Task brief:
Reproduce every line of the data, exactly and without its pictures.

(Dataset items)
● ● ● ● ● ● ●
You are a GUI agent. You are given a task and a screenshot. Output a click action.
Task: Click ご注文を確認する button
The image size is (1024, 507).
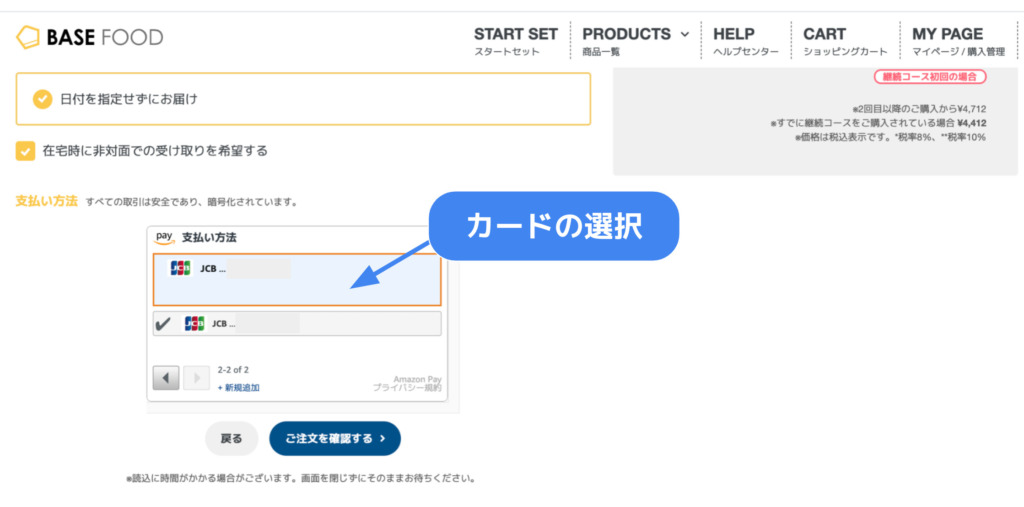tap(335, 438)
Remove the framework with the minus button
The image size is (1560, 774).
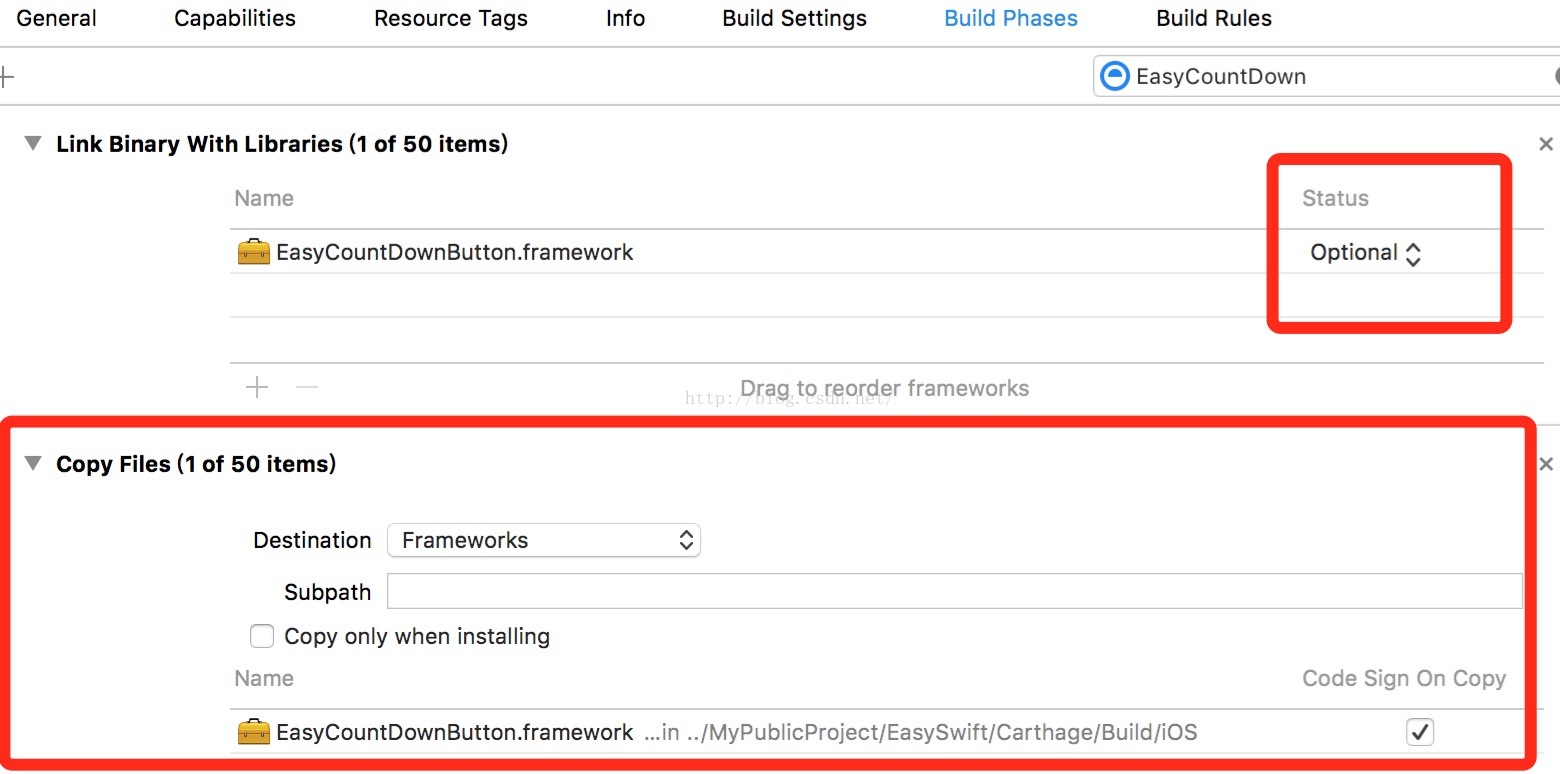coord(307,387)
● ● ● ● ● ● ●
Expected answer:
You are a GUI agent. You are given a task and a screenshot. Output a click action.
Task: Click ご注文を確認する button
The image size is (1024, 507).
tap(335, 438)
Remove the framework with the minus button
The image size is (1560, 774).
coord(307,387)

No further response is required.